[VORGEGEBENER TEXT]
Als Trevor sechs Jahre alt ist, fällt das Apartheidsregime, als er zehn ist, wird Nelson Mandela Präsident. Jetzt kann seine schwarze Mutter mit ihm in den Park gehen, ohne so zu tun, als sei sie nur seine Nanny. Trevor kann mit weißen, schwarzen, farbigen, indischen und asiatischen Kindern zur Schule gehen. Doch er gehört zu keiner dieser Gruppen wirklich dazu.
"Als Außenseiter kann man sich in sein Schneckenhaus zurückziehen, anonym sein, unsichtbar. Oder man macht es genau umgekehrt. Man schützt sich, indem man sich öffnet. Man will nicht komplett akzeptiert werden, sondern nur für das, was man mit den anderen zu teilen bereit ist. Für mich war das der Humor. Ich lernte, dass ich zwar nicht zu einer bestimmten Gruppe gehörte, aber Teil jeder Gruppe sein konnte, die lachte. Ich stellte mich dazu, machte ein paar Witze. Ich gab den Comedian für sie."

[AUFGABEN]
[1] Gib aus dem Text über Trevors Kindheit den Abschnitt wortgetreu wieder, der mit „Als Trevor sechs“ beginnt und bis einschließlich „Gruppen wirklich dazu.“ reicht.
[2] Nenne alle Gruppen von Kindern, mit denen Trevor laut dem Text über seine Kindheit zur Schule gehen kann.
[3] Schreibe den Text über Trevors Kindheit bitte im Anschluss an seinen letzten Satz weiter.

[BEREITGESTELLTE DATEN]
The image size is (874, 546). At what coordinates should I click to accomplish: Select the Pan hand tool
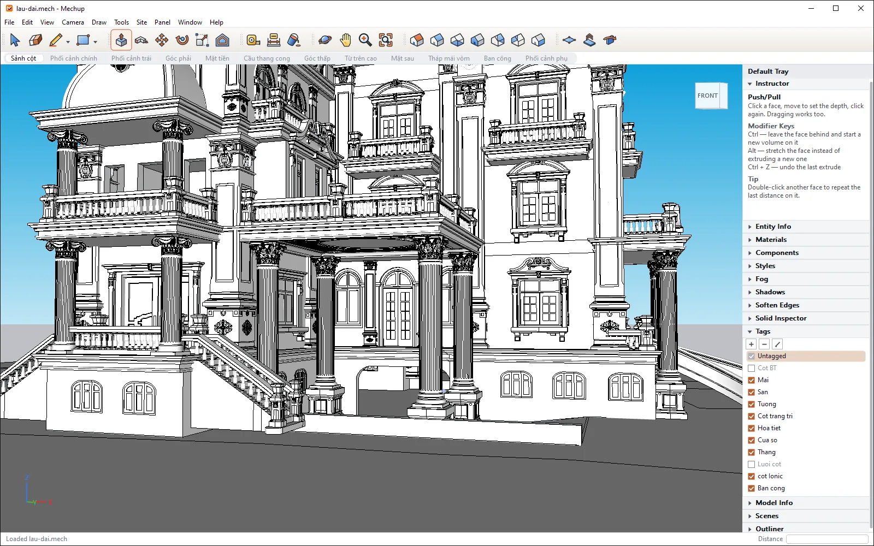[x=345, y=40]
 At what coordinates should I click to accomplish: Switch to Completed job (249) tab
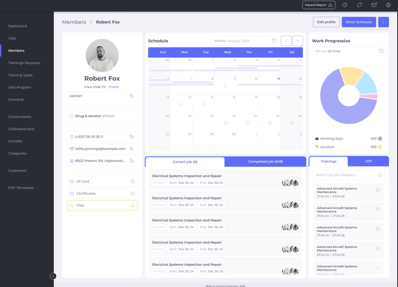click(x=265, y=162)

[ANTWORTEN JE AUFGABE]
[1]
Als Trevor sechs Jahre alt ist, fällt das Apartheidsregime, als er zehn ist, wird Nelson Mandela Präsident. Jetzt kann seine schwarze Mutter mit ihm in den Park gehen, ohne so zu tun, als sei sie nur seine Nanny. Trevor kann mit weißen, schwarzen, farbigen, indischen und asiatischen Kindern zur Schule gehen. Doch er gehört zu keiner dieser Gruppen wirklich dazu.

[2] weiße, schwarze, farbige, indische und asiatische Kinder

[3]
Der politische Blick
Nie bedient der Comedian in seinen Aufzeichnungen das Klischee des traurigen Clowns. Stattdessen erzählt er, wie er seine Außenseiterrolle zu seinem Vorteil nutzte. Bis heute. Ausgestattet mit Witz und Intelligenz, entwickelte er einen besonders klaren und auch ungnädigen Blick für die Absurditäten des alltäglichen Rassismus, im neuen, demokratischen Südafrika ebenso wie später in den USA. Dort nahm er Donald Trump als Kandidat schon ernst, als andere noch kaum an dessen Wahlsieg glaubten. "Ich sehe in Donald Trump einen der Politiker, wie wir sie nur zu gut kennen in Afrika. Ein Populist, der behauptet, für alles eine Lösung zu haben. Scheinbar unbesiegbar und unangreifbar."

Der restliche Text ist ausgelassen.